## Action item
Give the number of lines below that contain "dropdown", with no other output.

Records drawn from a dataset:
-- -- --
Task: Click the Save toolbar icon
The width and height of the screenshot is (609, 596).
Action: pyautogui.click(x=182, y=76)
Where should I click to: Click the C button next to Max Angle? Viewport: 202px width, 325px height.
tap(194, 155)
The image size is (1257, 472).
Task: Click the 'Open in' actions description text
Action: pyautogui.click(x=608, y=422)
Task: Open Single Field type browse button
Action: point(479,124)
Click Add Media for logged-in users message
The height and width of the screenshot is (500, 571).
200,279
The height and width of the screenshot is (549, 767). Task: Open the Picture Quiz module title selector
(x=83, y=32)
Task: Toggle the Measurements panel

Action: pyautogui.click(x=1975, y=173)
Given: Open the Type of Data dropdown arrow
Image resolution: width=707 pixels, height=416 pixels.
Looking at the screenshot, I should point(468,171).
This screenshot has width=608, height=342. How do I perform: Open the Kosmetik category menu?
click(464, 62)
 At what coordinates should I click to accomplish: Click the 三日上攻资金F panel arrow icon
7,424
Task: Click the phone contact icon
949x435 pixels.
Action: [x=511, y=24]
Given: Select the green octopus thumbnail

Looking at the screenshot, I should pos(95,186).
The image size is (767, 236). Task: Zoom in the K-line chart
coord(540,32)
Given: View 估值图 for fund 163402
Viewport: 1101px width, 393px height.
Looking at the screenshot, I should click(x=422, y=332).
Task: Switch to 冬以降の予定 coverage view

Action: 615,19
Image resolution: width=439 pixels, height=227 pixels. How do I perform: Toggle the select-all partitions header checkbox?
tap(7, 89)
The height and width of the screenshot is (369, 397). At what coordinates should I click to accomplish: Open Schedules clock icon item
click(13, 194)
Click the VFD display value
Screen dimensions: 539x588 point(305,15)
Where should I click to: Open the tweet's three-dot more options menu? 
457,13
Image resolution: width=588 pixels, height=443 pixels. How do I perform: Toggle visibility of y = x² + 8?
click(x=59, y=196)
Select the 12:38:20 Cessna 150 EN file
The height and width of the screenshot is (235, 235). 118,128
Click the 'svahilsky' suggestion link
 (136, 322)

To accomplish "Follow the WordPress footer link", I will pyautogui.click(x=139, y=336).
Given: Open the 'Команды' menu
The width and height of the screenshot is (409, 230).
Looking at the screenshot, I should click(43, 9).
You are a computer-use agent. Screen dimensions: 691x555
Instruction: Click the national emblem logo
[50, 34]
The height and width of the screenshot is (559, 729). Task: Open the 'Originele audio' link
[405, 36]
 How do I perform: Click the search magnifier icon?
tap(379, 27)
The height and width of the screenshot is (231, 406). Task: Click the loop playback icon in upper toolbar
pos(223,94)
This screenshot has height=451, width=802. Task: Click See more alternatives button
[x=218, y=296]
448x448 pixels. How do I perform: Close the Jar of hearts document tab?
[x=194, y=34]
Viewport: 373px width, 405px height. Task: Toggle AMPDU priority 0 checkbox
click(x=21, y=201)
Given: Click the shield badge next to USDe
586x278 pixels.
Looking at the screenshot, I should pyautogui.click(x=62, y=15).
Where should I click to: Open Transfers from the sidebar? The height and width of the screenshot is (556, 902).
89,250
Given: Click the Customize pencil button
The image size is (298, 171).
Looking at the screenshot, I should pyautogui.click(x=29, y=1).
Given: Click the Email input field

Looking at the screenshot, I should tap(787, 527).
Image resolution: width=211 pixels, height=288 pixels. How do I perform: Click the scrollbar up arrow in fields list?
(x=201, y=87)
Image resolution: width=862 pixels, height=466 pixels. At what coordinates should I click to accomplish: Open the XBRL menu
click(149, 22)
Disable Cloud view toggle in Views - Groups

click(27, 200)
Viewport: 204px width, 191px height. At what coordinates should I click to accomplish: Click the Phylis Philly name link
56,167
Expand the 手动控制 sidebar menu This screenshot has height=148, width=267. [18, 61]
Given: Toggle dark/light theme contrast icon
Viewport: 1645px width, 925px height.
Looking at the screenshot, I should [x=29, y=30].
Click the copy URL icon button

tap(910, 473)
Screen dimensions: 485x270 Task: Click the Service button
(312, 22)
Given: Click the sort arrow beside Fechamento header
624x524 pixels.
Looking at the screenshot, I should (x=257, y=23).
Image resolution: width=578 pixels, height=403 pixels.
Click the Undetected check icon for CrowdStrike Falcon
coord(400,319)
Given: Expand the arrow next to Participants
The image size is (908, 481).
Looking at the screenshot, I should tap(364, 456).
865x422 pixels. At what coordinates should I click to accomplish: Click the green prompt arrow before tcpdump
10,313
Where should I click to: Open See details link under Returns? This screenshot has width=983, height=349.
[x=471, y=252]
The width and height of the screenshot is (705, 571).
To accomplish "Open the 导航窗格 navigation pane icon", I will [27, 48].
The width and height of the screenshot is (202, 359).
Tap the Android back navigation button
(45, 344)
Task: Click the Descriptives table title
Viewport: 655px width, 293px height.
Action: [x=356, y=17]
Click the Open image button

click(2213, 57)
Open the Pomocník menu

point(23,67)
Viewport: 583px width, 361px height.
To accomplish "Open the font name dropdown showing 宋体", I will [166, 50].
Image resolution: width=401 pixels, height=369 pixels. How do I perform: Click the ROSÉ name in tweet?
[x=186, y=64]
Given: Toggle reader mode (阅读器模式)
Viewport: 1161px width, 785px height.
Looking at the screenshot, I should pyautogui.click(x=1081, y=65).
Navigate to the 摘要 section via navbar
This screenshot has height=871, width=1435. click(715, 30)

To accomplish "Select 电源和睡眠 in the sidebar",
-- -- --
## Result for this task
2